Closed ggrothendieck closed 10 months ago
I cannot imagine a way of doing the selection within the ggplot code without modifying data. I am not an expert of how facets are implemented, but in the grammar of graphics the data from layers is not expected to be visible outside the layer. Faceting is as far as I know always dependent on a variable in the argument passed to data
in the call to ggplot()
, not data returned by statistics.
If that is not possible what about running ggplot
twice with the first instance generating all panels and the second instance only generating the R squared >= 0.97 panels making use of the computations done in the first. The idea would be that the two ggplot
instances would be nearly the same making the coding simpler.
The code in ggplot2 statistics runs when the plot is rendered into graphical objects, not before. What is it wrong with the approach of subsetting the data before plotting? Furthermore, not plotting all data in most cases would mislead the viewer.

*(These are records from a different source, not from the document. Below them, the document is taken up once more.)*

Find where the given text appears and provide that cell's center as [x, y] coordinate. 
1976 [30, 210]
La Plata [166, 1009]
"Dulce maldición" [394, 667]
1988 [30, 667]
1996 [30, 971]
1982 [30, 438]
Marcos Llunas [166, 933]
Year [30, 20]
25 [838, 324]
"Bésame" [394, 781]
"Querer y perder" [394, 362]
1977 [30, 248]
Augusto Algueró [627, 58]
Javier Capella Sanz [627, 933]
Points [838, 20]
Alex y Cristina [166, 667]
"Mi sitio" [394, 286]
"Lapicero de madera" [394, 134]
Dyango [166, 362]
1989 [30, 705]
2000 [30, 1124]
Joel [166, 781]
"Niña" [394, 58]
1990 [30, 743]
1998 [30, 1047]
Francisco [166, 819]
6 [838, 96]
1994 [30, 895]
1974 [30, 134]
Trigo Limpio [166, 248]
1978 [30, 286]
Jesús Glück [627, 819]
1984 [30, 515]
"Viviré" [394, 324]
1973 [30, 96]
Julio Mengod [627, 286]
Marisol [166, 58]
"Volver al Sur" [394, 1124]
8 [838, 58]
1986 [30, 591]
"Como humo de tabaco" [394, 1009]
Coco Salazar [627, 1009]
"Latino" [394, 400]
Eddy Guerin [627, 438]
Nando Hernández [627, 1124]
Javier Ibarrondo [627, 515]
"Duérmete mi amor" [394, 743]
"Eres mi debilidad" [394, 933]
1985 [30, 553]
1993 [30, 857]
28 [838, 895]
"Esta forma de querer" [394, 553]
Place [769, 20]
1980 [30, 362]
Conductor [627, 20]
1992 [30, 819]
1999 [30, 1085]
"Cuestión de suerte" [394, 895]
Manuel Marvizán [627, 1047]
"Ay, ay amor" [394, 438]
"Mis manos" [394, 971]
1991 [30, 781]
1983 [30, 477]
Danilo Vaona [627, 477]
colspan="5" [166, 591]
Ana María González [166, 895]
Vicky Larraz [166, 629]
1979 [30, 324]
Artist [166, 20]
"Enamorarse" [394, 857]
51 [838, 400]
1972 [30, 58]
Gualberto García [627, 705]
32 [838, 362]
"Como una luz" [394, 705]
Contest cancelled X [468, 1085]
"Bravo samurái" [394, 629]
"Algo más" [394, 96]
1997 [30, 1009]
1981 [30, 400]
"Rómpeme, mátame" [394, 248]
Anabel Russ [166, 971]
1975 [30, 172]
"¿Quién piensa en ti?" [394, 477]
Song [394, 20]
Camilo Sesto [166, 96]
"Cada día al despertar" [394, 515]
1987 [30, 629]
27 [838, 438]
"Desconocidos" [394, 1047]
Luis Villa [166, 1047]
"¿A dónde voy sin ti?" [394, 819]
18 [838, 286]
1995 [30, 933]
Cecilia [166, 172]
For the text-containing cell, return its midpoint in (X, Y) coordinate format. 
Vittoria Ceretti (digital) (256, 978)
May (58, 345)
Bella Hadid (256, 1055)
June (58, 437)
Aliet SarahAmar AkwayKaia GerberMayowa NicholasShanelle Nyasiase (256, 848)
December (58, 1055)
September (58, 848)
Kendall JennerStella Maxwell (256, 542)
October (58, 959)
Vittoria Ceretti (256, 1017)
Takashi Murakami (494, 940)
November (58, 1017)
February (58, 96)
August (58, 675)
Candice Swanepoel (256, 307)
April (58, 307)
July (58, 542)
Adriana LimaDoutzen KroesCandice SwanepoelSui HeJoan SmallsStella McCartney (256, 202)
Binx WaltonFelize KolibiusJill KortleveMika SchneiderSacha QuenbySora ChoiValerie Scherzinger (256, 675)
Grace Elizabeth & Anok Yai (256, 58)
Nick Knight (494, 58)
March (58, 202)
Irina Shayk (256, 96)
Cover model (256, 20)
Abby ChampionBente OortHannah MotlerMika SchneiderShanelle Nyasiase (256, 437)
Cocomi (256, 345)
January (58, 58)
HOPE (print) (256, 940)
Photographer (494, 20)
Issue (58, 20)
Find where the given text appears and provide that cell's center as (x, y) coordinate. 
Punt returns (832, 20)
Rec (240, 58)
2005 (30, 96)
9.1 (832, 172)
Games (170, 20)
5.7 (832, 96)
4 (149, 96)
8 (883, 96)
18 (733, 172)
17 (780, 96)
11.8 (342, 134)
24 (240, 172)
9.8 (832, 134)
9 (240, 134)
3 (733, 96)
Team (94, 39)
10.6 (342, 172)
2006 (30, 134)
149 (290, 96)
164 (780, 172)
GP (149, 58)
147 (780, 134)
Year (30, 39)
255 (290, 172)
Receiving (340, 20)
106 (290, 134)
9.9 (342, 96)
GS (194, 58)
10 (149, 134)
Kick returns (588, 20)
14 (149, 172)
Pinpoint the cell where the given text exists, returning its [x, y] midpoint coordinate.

The subset-ing is not terrible but I was hoping to simplify the code by eliminating the entire first pipeline. Also, in reality there could be many panels yet interest is only on the high R^2 panels. Here is a slightly better example. It generates 12 panels if not cut down but it only generates 4 if the filtering is done so it is easier to focus on what is relevant. Anyways, will stick with my current solution or look around a bit more for alternatives.
library(broom)
library(dplyr)
library(ggplot2)
library(ggpmisc)
# find Plants for which R squared >= 0.60
Plants <- CO2 %>%
nest_by(Plant) %>%
summarize(model = list(lm(uptake ~ conc, data)), glance(model)) %>%
filter(r.squared >= 0.60) %>%
pull(Plant)
# plot
if (length(Plants)) {
p <- CO2 %>%
filter(Plant %in% Plants) %>% # omit this line to see all panels
ggplot(aes(conc, uptake)) +
geom_point() +
stat_poly_eq() +
geom_smooth(method = "lm", se = FALSE) +
facet_wrap(~ Plant)
plot(p)
}
I have found ggplot_build
and %+%
and now have this solution to plotting only panels with R^2 > 0.6 . I assume ggpmisc put the R squared values there. Maybe it could provide an extraction function so one could simplify the ugly line that below ends with ## .
library(broom)
library(dplyr)
library(ggplot2)
library(ggpmisc)
p <- CO2 %>%
ggplot(aes(conc, uptake)) +
geom_point() +
stat_poly_eq() +
geom_smooth(method = "lm", se = FALSE) +
facet_wrap(~ Plant)
plot(p)
}
Plants <- levels(CO2$Plant)[ggplot_build(p)$data[[2]]$r.squared > .6] ##
if (length(Plants)) p %+% filter(CO2, Plant %in% Plants)
If the function were called get.r.squared
, say, then
get.r.squared <- function(p) ggplot_build(p)$data[[2]]$r.squared
Then we could write the line marked ## above as
Plants <- levels(CO2$Plant)[get.r.squared(p) > .6]
If a neat way is created to help with the filtering of facets, it would be useful to provide a message of how many facets there were originally, and how many are returned - this deals a little to Pedro's concern of misleading results.
Would like to be able to show only the facets with high R squared. The code below does it but it would be easier if it could be done entirely within ggplot2, i.e. within the second pipeline. In particular we ran
lm
in the first pipeline and then again, implicitly, in the second pipeline. Also more important is having simpler code would be nice. A variation would be to show only the top k panels in R squared where k is specified.